Qualche
anno fa sentii Roberto Saviano affermare che è rivoluzionario e può salvare il
Paese fare bene il proprio lavoro. Trovai il concetto intelligente e ne
condivisi lo spirito. Ammetto però che solo oggi ne colgo pienamente, oltre
alla saggezza, la forza rivoluzionaria.
Quando
scrivo del piacere e del valore della “fatica” alludo esattamente alla fierezza
del dovere e del rispetto e alla serenità che ne deriva, in termini individuali
e collettivi. Ma, appunto, non ne avrei colto la portata rivoluzionaria se non
mi fossi applicata con buona volontà nell’osservazione dei nostri tempi. Tempi
di deriva.
La
corruzione morale generale, dice la signora Lia, ha partorito i “macro problemi”

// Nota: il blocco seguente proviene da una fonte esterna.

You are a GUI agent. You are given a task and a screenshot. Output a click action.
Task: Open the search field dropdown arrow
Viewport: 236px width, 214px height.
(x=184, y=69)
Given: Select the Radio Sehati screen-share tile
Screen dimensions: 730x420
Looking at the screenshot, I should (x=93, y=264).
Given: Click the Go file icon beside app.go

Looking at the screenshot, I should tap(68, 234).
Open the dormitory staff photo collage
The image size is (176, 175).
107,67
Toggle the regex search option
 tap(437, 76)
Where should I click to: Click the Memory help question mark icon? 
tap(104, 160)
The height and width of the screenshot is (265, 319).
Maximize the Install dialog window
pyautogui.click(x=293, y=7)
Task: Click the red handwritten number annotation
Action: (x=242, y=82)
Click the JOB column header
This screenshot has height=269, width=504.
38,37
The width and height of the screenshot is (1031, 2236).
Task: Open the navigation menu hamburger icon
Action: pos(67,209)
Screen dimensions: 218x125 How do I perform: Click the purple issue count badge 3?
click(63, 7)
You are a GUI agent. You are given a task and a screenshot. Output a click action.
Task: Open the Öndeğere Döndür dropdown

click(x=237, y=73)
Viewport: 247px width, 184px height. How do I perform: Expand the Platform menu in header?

nei quali, peraltro, proseguiamo a infiacchirci con una presuntuosa pigrizia.
Guardandomi
intorno, per strada, negli uffici, al ristorante, in un negozio, vedo la
disastrosa realtà di uomini e donne che arronzano, sbuffano, trascurano.
D’altra
parte nel Paese della furbizia, la scorciatoia e la disonestà regnano sovrani. Ormai
non tendiamo “al massimo”, giochiamo sempre al risparmio di energie e qualità. Abbiamo
addirittura il terrore di passare per fessi se facciamo più o meglio di altri. Tutto
funziona in termini di paragoni scabrosi e non di modelli positivi. Senza alcun
orgoglio di risultato autentico.
Il
merito è una spina nel fianco, è vero. Evaporata la fiducia nella giustizia, la
delusione e la rabbia sono feroci. Però se restiamo adagiati su questa infelice
resa non vedremo mai splendidi orizzonti. Francamente, considerando la severità
che riservo a me stessa, non vorrei dover essere il mio giudice! Insomma, è
questione di coscienza. Non posso sottrarmi alla rivoluzione, mi punirei con
crudeltà ineguagliabile.
Voglio
fare bene il mio lavoro, voglio impegnarmi ogni minuto, ogni giorno perché la
mia testa e le mie mani siano concentrate e dignitose. D’altra parte,
credetemi, trovo eccitante la dedizione. Forse mi inebria la soddisfazione, d’accordo.
Ma a farmi godere è anche la percezione di pace con me e con il mondo.
Questa
è appunto la grande rivoluzione possibile: fare bene il proprio lavoro è
giovamento contagioso, si diffonde e ricade su tutti. Evviva, confermato che
sono una rivoluzionaria, mi sento davvero in forma.